Sensibles, fragiles, romantiques… les héros pas machos ont la cote. Focus sur ces rôles modèles qui bousculent les codes de la virilité.
En recevant son César du meilleur acteur en 2025, Karim Leklou dédie son prix à « tous les gentils ». Son personnage, d’une infinie tendresse dans Le Roman de Jim, n’est pas le seul héros permettant au cinéma contemporain de mettre en lumière des « gentils garçons », hommes doux et bienveillants, notamment dans leur rapport aux femmes : Pio Marmaï dans L’Attachement, Vincent Macaigne dans Chronique d’une liaison passagère, Benjamin Lavernhe dans Le Mélange des genres…

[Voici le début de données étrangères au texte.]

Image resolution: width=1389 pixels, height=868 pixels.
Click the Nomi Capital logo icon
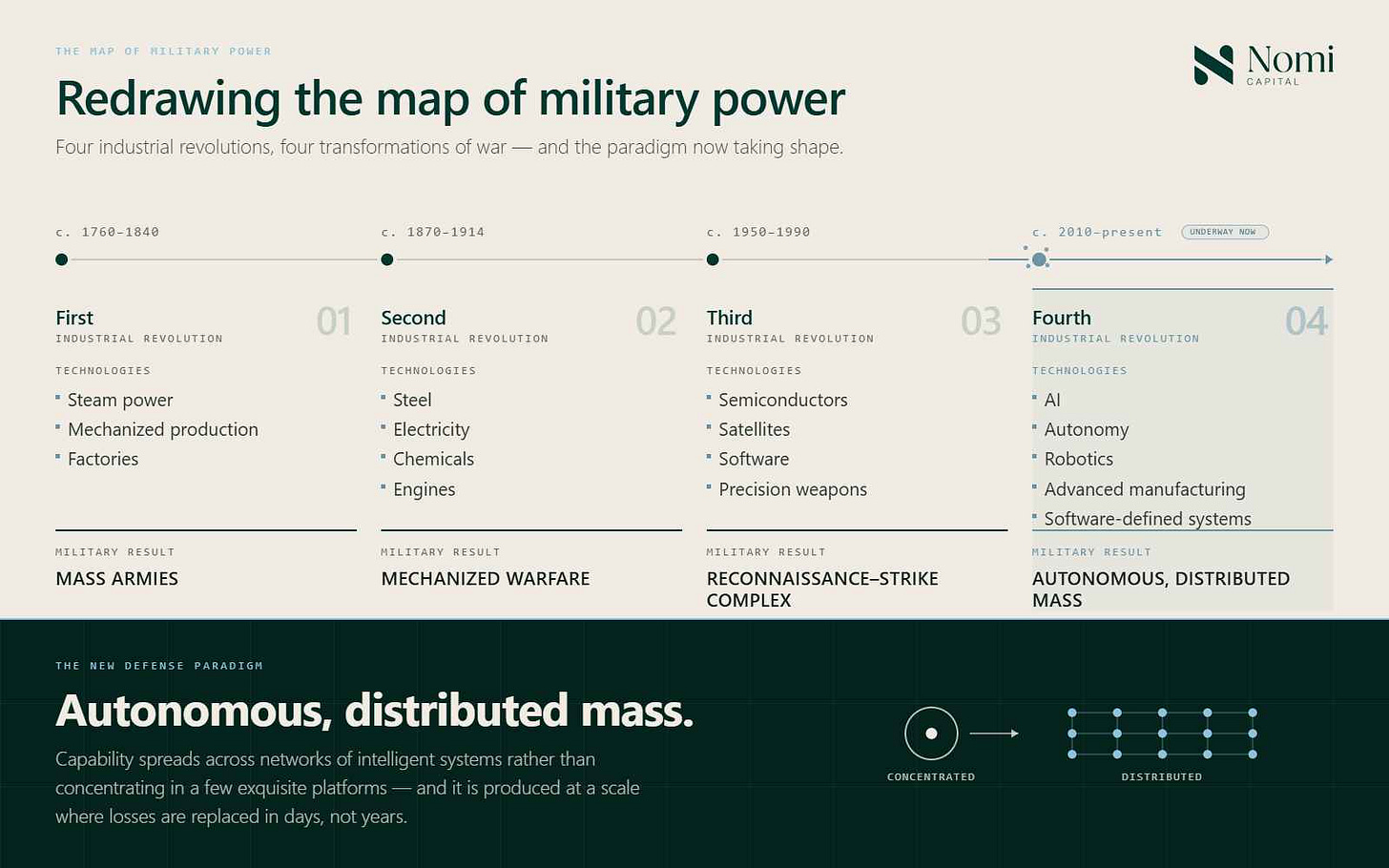click(x=1213, y=65)

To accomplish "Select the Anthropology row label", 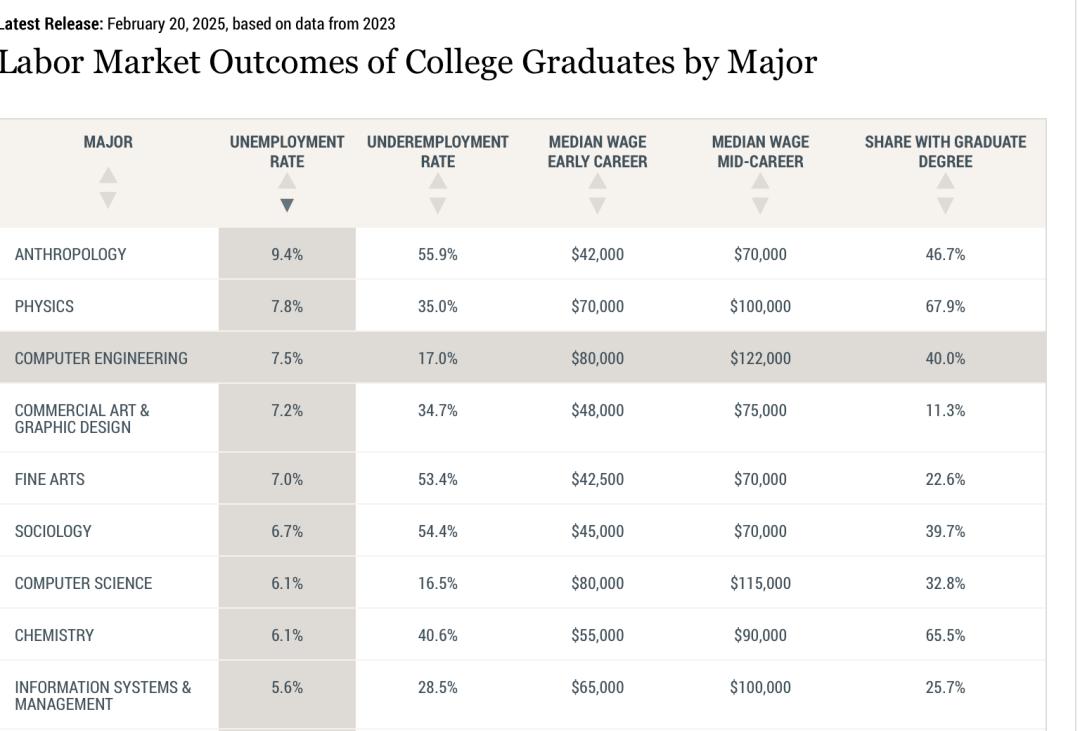I will (70, 255).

Si les rapports de domination existent dans nos réalités, certains cinéastes semblent prêts à les bousculer sur les écrans pour bâtir des modèles inspirants. « Dans les années 1930 à 1950, la figure du patriarche tout-puissant a cohabité avec celle de l’homme victime de la femme indépendante et manipulatrice, comme dans Les Diaboliques ou Manèges, relève Geneviève Sellier, historienne du cinéma français et auteure du Culte de l’auteur. Les Dérives du cinéma français (Éd. La Fabrique). Ensuite, pendant la Nouvelle…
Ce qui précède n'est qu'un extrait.